I am currently using this script to scan documents:

Code: Select all

#!/bin/bash

# Hent dato
DATE=$(date +%Y-%m-%d-%H:%M:%S)

# Scan
scanimage --format=png --mode 'True Gray' --resolution 400 > /media/Nextcloud/rene/files/Documents/Scan/scan-$DATE.png

# Optimer billede
mogrify -normalize -level 10%,90% -sharpen 0x1 /media/Nextcloud/rene/files/Documents/Scan/scan-$DATE.png

# Refresh Nextcloud
bash /home/rene/nextcloud-refresh.sh

Re: Clean scan text flatbed scanner ?

Posted: 2019-03-16T17:51:52-07:00
by fmw42
There is no need to loop over each image with mogrify. Its purpose is to process all files in the directory. If you want to loop, then use convert rather than mogrify.

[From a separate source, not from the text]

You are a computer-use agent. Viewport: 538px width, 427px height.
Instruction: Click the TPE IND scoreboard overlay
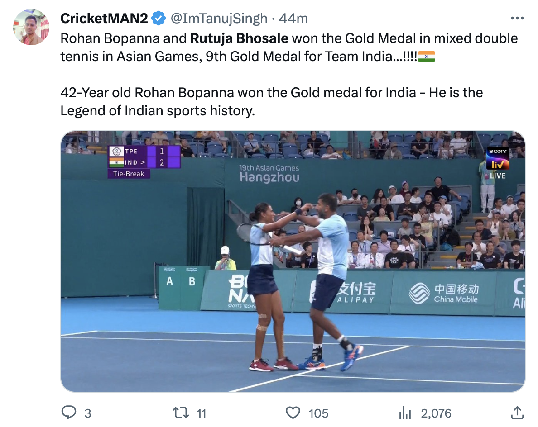coord(144,162)
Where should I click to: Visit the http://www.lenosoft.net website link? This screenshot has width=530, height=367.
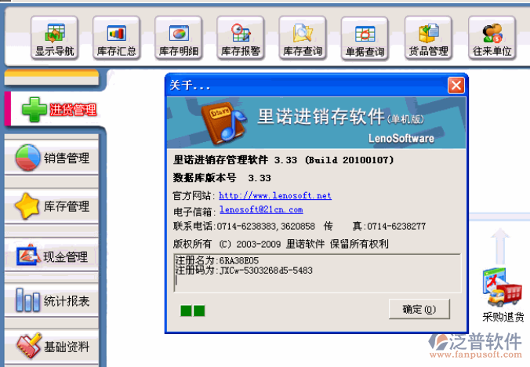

Also -normalize and -level should not be needed together. You should be able to set argument to -contrast-stretch to achieve the same result. But you will have to play with the arguments. I suspect that code and suggestion was designed for a specific kind of document being scanned. It may not be general enough or apply to your scan.

If you post and example scan (upload to some free hosting service that won't change the image and does not require a password and put the URL here), perhaps we can suggest a better approach to cleaning it. Since you are on a Unix-like system, you might want to look at my script, textcleaner, at my link below.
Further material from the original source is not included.